● **Estratto della pagina**

E’ iniziata la partita per eleggere il nuovo Presidente della Repubblica. Tutti guardano al futuro Capo dello Stato con speranza, fiduciosi che possa condurre il sistema politico italiano fuori dal pantano in cui è immerso da un bel po’di anni. Si rincorrono molte candidature o presunte tali, all’interno e all’esterno dei partiti, mai come questa volta i nomi dei papabili sono tanti, a dimostrazione che la confusione è notevole e che il corpo elettorale dei 1009 parlamentari esprime palesi divisioni. Considerati lo scarso apporto e la scadente attività delle forze politiche, sarebbe opportuno perciò guardare all’esterno del “palazzo”, per individuare una personalità che abbia caratura internazionale, ma che sia anche espressione genuina del vasto mondo della cultura, della storia, della società, della gente italica.
L’Italia ha bisogno di un vero e forte segnale di cambiamento, che non può venire dalla stucchevole, abusata, fallimentare, più volte sperimentata teoria dell’immagine, perché anche a causa di questa scellerata e ridicola retorica noi ci troviamo, dopo un ventennio, in una grave crisi di credibilità. Le istituzioni, la politica, il governo del Paese non possono essere gradimento, simpatia, auditel, share.

● **Compiti da svolgere**
1. Riporti la parte del brano sull'elezione del Presidente della Repubblica che si apre con le parole contenenti "E’ iniziata la" e si chiude con "della gente italica.", sostituendo "parlamentari" con "grandi elettori".
2. Elenchi tutte le cose che, secondo il brano sull'elezione del Presidente della Repubblica, le istituzioni, la politica e il governo del Paese non possono essere.

● **Dati forniti**
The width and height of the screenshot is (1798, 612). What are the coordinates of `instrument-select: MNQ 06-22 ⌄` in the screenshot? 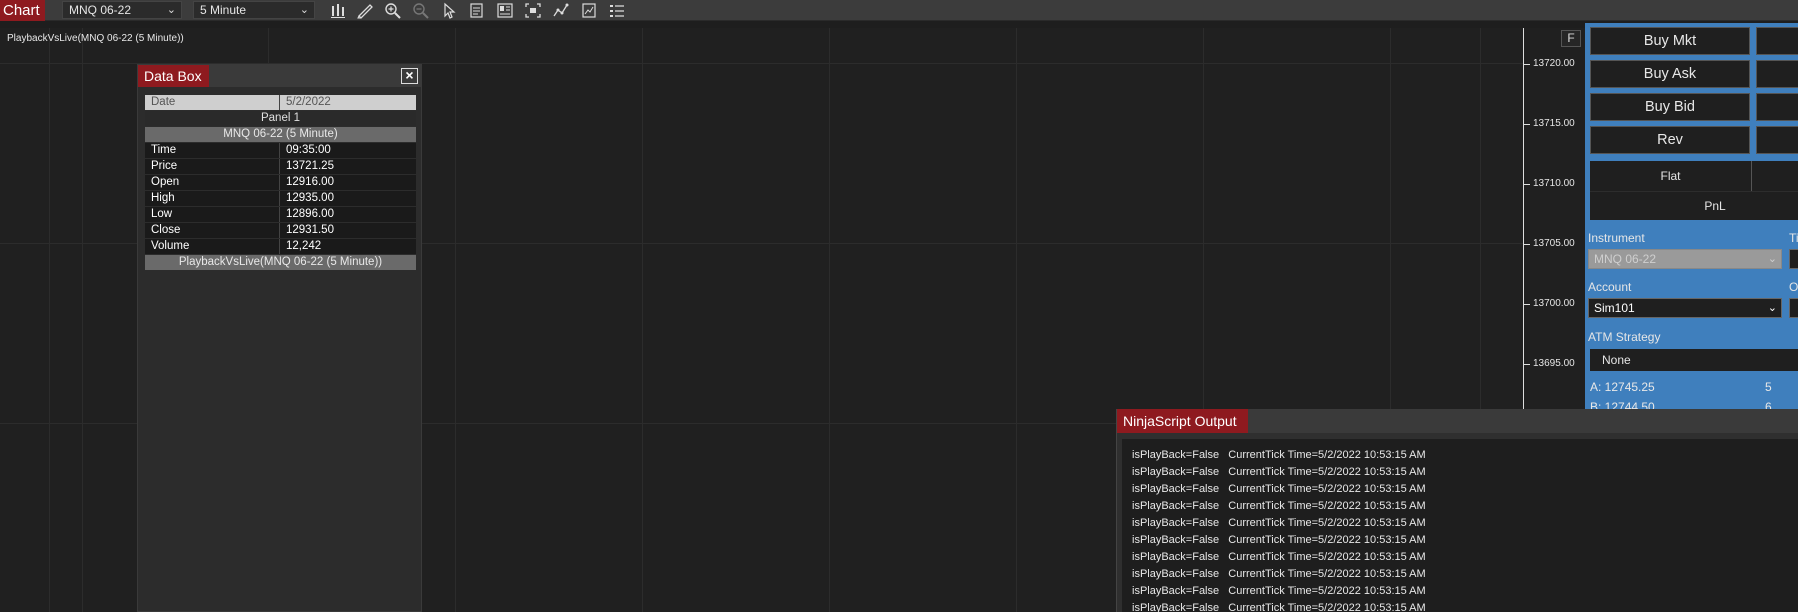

● **Risposte ai compiti**
1.
E’ iniziata la partita per eleggere il nuovo Presidente della Repubblica. Tutti guardano al futuro Capo dello Stato con speranza, fiduciosi che possa condurre il sistema politico italiano fuori dal pantano in cui è immerso da un bel po’di anni. Si rincorrono molte candidature o presunte tali, all’interno e all’esterno dei partiti, mai come questa volta i nomi dei papabili sono tanti, a dimostrazione che la confusione è notevole e che il corpo elettorale dei 1009 grandi elettori esprime palesi divisioni. Considerati lo scarso apporto e la scadente attività delle forze politiche, sarebbe opportuno perciò guardare all’esterno del “palazzo”, per individuare una personalità che abbia caratura internazionale, ma che sia anche espressione genuina del vasto mondo della cultura, della storia, della società, della gente italica.

2. gradimento, simpatia, auditel, share